Stresssymptome können zur post-traumatischen Belastungsstörung (PTBS) führen

Die wenigen existierenden wissenschaftlichen Untersuchungen stammen vor allem aus dem anglo-amerikanischen Ausland und deuten darauf hin, dass zum einen die Lebenssituation und Entwicklung der betroffenen Kinder durch dieses familiäre Ereignis wesentlich beeinflusst werden. Zum anderen fühlen sich die erkrankten Eltern sowie das medizinische Fachpersonal im Hinblick auf den kindgerechten Umgang mit der belastenden Situation hilflos und überfordert. 

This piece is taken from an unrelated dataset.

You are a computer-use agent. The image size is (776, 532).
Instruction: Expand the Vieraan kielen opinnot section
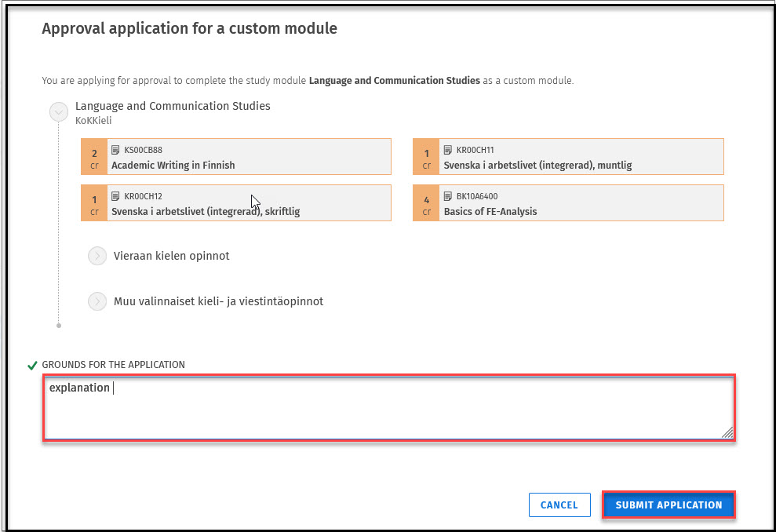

Am University Medical Center in Groningen untersuchten Forscher Jugendliche, nachdem bei Vater oder Mutter Krebs diagnostiziert wurde. Vier Monate nach dieser Mitteilung wies fast jeder dritte der Heranwachsenden Stresssymptome auf, nach sechs Monaten waren es noch 16 Prozent und nach einem Jahr schließlich noch 14 Prozent. In der Studie heißt es: „Die Stresssymptome können bei längerem Anhalten zu einer post-traumatischen Belastungsstörung (PTBS) führen, einem Krankheitsbild, das sich durch vielfältige Symptome wie etwa Alpträume, große Traurigkeit oder Schuldgefühle äußert.“ Laut Untersuchungen an der Uniklinik Hamburg-Eppendorf zeigen 30 bis 50 Prozent der mitbetroffenen Kinder Verhaltensauffälligkeiten, die ihre psychische und soziale Entwicklung erschweren und nachhaltig schädigen. Darunter regressive Symptome wie Daumenlutschen, Trennungsangst und Einnässen, Konzentrations- und Lernstörungen, Angstsymptome, depressive Symptome mit/ohne Suizidalität oder Überanpassung („pathologische Unauffälligkeit“). 

Transparenter Umgang mit der Krankheit kann helfen 

Professionell und präventiv begleitete Kinder, mit denen offene, ehrliche und altersgemäße Gespräche geführt wurden, wiesen signifikant weniger klinische Symptome auf. Dieser transparente Umgang zwischen Erwachsenen und Kindern kann so helfen, die Familiendiagnose Krebs, das Leben mit der Krankheit sowie Abschied und Trauer gemeinsam zu bewältigen und mögliche Verhaltensauffälligkeiten, psychische oder psychosomatische Reaktionen, Traumatisierungen und chronische Erkrankungen bei Kindern, Jugendlichen und jungen Erwachsenen entgegenzuwirken.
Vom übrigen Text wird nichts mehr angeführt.